◎首都カブールで私立大学を経営するマシャル教授は2日、市内で本を配っていたところ、タリバンの戦闘員に暴行を受け、拘束された。
アフガニスタンを統治するタリバンは2日、女子学生の中等学校・大学就学禁止令に反対する著名な教授を逮捕した。
SNSによると、首都カブールで私立大学を経営するマシャル(Ismail Mashal)教授は2日、市内で本を配っていたところ、タリバンの戦闘員に暴行を受け、拘束されたという。
マシャル氏は地元テレビ局のインタビューでタリバンの女子教育禁止令に抗議し、大学の運営免許を破り捨て、脚光を浴びた。
タリバンの報道官は3日、「反抗的な教授が混乱を引き起こし、我が国に危害を加えようとした」とツイート。マシャル氏を批判した。

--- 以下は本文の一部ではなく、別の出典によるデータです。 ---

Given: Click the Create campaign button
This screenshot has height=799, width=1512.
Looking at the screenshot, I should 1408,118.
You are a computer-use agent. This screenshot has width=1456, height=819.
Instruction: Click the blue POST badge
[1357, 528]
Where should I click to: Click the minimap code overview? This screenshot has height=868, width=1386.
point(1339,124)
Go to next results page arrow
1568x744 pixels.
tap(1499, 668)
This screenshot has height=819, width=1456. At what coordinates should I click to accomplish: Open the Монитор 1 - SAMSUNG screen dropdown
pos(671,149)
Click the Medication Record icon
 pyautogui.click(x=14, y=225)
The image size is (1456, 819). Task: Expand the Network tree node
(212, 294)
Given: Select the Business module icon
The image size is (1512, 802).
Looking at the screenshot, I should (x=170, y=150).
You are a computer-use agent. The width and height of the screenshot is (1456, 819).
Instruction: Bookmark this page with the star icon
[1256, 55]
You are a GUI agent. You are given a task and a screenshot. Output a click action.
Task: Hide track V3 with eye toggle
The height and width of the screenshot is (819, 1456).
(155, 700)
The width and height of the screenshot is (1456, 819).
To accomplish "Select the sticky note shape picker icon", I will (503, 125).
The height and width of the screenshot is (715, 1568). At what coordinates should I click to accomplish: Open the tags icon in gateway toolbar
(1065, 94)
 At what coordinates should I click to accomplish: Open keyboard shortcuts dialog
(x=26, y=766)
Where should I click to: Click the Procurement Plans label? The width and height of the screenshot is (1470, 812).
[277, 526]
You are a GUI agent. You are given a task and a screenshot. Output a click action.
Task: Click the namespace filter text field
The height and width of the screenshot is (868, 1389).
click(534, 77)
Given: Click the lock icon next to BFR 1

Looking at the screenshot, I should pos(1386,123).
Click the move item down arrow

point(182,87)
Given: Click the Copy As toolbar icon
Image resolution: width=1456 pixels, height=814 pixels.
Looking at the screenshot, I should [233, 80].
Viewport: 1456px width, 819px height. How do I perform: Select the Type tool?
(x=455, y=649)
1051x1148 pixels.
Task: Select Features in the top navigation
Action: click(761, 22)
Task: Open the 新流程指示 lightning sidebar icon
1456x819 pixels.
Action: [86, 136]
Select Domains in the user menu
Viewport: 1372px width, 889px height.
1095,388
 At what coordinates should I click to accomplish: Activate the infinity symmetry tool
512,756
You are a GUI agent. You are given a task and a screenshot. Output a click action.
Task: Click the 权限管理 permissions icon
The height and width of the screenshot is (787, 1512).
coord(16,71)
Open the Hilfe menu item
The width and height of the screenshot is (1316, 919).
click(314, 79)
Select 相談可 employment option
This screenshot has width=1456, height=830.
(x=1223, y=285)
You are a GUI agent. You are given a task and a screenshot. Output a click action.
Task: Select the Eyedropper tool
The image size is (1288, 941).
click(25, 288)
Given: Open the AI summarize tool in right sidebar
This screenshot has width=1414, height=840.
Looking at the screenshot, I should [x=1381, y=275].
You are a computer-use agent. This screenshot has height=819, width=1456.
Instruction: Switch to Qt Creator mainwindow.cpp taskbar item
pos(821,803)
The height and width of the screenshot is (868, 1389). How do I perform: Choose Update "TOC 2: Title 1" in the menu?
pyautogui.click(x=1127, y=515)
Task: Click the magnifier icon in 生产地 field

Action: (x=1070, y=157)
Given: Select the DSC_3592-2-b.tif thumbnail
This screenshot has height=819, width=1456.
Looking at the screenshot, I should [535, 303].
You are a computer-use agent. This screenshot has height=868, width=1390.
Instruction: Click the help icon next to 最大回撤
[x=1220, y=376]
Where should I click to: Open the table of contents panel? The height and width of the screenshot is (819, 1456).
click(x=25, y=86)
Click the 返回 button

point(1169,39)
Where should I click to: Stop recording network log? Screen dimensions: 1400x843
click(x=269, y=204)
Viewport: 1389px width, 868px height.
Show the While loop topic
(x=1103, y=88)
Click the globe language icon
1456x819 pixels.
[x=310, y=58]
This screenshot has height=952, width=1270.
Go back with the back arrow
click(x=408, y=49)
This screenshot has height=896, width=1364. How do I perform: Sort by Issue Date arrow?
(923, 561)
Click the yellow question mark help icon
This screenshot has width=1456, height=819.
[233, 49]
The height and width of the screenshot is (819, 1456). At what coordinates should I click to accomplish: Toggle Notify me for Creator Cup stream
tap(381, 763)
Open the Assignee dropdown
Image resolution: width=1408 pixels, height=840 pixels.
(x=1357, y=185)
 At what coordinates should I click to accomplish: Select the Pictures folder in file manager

目撃者によると、マシャル氏はタリバンの戦闘員に殴打され、どこかに連行されたという。しかし、タリバンの報道官は「マシャル氏は法律に基づき、適切な扱いを受けている」と主張した。
マシャル氏は元ジャーナリストで、カブールの私立大学を経営。女性学生約450人がジャーナリズム、工学、経済学などを学んでいた。
マシャル氏は昨年12月、タリバンが女子学生を大学から排除すると学校を閉鎖し、「教育は万人に提供するかしないかのどちらかだ」と宣言した。
またマシャル氏は地元テレビ局のインタビューで、「殺されるかもしれないが、これ以上黙っていたくない」と述べ、大学の運営免許を破り捨てた。
マシャル氏によると、この1カ月で多くの脅迫を受けたという。しかし、同氏はそれでもほぼ毎日地元のテレビや海外メディアのインタビューに応じ、カブール市内で教科書や本を配っている。
マシャル氏は先月放送された英BBCのインタビューで、「たとえ殺されようとも、八つ裂きにされようとも、黙っていられない」と語っていた。
またマシャル氏は「女性差別に抗議することが重要であり、世の男性はもっとも声を上げるべきだ」と訴えた。
国連アフガン支援団(UNAMA)は先月、タリバンの教育相と会談し、この問題について協議した。
西側諸国はタリバンの女性差別に強く反対し、欧米の主要国は女性の権利が保障されない限り、タリバン政権を公式に認めず、支援も再開しないと示唆している。